Speaking to reporters at the end of the weekly meeting of the Council of Ministers (Cabinet), the government spokesperson, Deputy Justice Minister Filimao Suaze, said the national mourning will begin at zero hours on Sunday, and last until 24.00 on Monday. During the mourning period the national flag will fly at half mast throughout the country. The official funeral of Machungo will be held on Tuesday.

A statement from the Council of Ministers noted that, as a student in Portugal in the 1960s he was a clandestine member of the national liberation movement, Frelimo. He was elected deputy president of the Association of Students of the Lisbon Higher Institute of Economic and Financial Sciences, but following this election, he was expelled from the Institute.

Nonetheless, he completed his university course in 1969, and returned to Mozambique the following year. He worked as an economist at one of the largest Portuguese banks, the Banco de Fomento Nacional, but at the same time undertook clandestine missions for Frelimo.

After the fall of fascism in Lisbon in 1974, and the independence agreement between Frelimo and the new Portuguese government, Machungo became Minister of Economic Cooperation in the transitional government.

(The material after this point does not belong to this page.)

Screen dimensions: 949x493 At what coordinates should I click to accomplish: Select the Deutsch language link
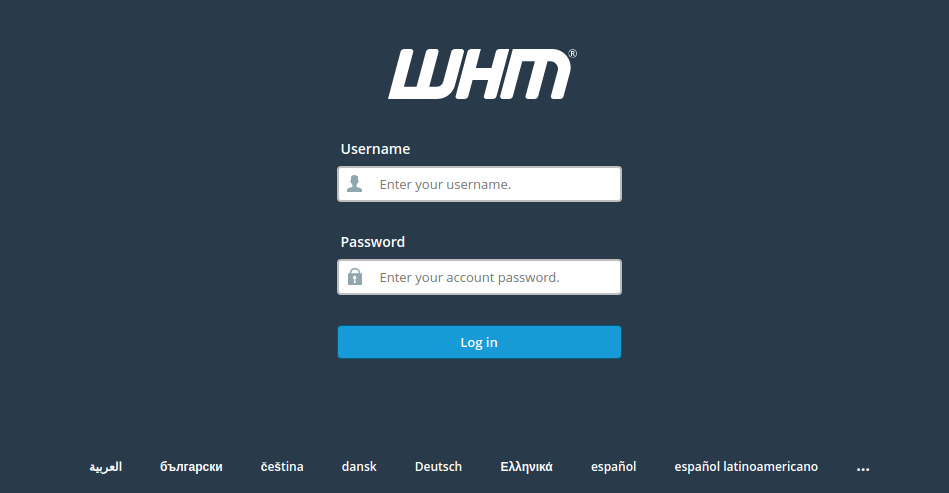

After full independence in 1975, Machungo held several cabinet posts in the governments of Samora Machel and Joaquim Chissano, including Minister of Industry, Minister of Agriculture, Minister of Planning, governor of Zambezia province, and finally Prime Minister from 1986 to 1994.

After leaving the government, Machungo moved into banking. He founded the International Bank of Mozambique (BIM), which became the largest commercial bank in the country, and was chairperson of its board from 1995 to 2015.

One of the most fitting tributes to Machungo came from prominent Mozambican economist Carlos Nuno Castel-Branco who wrote on his Facebook page “A lot will be spoken about his rich official trajectory in Frelimo and in the Mozambican government. But Mario Machungo was more than this. One of the last representatives of the socialist management line in Frelimo, Machungo promoted, sponsored or joined social causes he believed were just, useful and fundamental to generate real alternatives to neo-liberalism and its mirror image, oligarchic and corporatist economic nationalism, both controlled by multinational capital”.

One example cited by Castel-Branco, was Machungo’s assistance in launching the radical Mozambican think-tank, the Institute of Economic and Social Studies (IESE), and in promoting an agenda of independent economic and social research”.

Castel-Branco adds that the deaths, inside a week, of Machungo and of Frelimo founder member Marcelino dos Santos “mark the end of an era and of the tenuous historical ties that still existed between Frelimo and its socialist project. The seeds that they both planted are germinating in society. Sometimes people come along who cut down flowers and rip out the tall grass, but the seeds stubbornly germinate again. As (the Chilean poet Pablo) Neruda said, cutting down the flowers that bloom does not prevent the arrival of spring”.